§ **Task description**
Return only that part of the material below which starts with the line containing "Task: Open InfluxDB via its chart icon" and goes on through the line containing "has width=1348, height=835.", restated exactly.

━━ Given records ━━

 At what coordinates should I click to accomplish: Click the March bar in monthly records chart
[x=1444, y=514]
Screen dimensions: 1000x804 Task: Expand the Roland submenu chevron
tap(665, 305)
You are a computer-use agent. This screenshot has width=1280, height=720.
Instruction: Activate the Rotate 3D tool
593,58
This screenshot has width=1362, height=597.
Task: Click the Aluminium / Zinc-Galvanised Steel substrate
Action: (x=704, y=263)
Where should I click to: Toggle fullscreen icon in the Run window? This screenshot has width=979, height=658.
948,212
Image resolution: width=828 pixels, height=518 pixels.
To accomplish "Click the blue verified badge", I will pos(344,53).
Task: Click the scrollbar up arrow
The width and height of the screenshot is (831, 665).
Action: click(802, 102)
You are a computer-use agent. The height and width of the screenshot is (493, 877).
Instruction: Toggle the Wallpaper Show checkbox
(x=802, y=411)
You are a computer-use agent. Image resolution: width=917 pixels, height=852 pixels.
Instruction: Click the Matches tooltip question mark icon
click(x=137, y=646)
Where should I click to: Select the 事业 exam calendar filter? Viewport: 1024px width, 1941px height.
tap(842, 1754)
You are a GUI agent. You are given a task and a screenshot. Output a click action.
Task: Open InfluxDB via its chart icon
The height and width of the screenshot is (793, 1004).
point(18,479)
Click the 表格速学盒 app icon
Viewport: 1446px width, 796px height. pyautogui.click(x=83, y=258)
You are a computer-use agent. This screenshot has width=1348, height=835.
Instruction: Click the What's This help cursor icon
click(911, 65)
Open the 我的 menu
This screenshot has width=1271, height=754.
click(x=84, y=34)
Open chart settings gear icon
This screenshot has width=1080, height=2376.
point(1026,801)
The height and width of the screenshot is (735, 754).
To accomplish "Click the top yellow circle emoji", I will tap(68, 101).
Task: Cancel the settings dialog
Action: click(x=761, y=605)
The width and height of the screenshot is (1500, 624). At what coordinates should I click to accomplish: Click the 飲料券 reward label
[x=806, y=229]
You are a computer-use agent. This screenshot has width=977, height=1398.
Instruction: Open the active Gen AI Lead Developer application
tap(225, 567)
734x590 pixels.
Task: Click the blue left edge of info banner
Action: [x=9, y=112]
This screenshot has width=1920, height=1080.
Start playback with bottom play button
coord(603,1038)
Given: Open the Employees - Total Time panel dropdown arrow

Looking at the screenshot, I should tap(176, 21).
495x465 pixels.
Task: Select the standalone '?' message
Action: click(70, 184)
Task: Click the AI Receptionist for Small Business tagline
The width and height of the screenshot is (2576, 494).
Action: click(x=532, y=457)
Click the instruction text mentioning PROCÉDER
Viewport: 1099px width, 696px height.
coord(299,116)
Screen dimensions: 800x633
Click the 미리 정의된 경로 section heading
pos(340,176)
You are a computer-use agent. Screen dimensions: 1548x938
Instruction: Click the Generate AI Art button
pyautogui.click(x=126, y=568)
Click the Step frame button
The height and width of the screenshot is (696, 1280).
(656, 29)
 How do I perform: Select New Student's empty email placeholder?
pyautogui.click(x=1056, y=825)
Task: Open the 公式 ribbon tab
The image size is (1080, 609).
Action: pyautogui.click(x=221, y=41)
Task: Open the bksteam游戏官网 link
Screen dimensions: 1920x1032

━━━

§ **Exercise answer**
Task: Open InfluxDB via its chart icon
The height and width of the screenshot is (793, 1004).
point(18,479)
Click the 表格速学盒 app icon
Viewport: 1446px width, 796px height. pyautogui.click(x=83, y=258)
You are a computer-use agent. This screenshot has width=1348, height=835.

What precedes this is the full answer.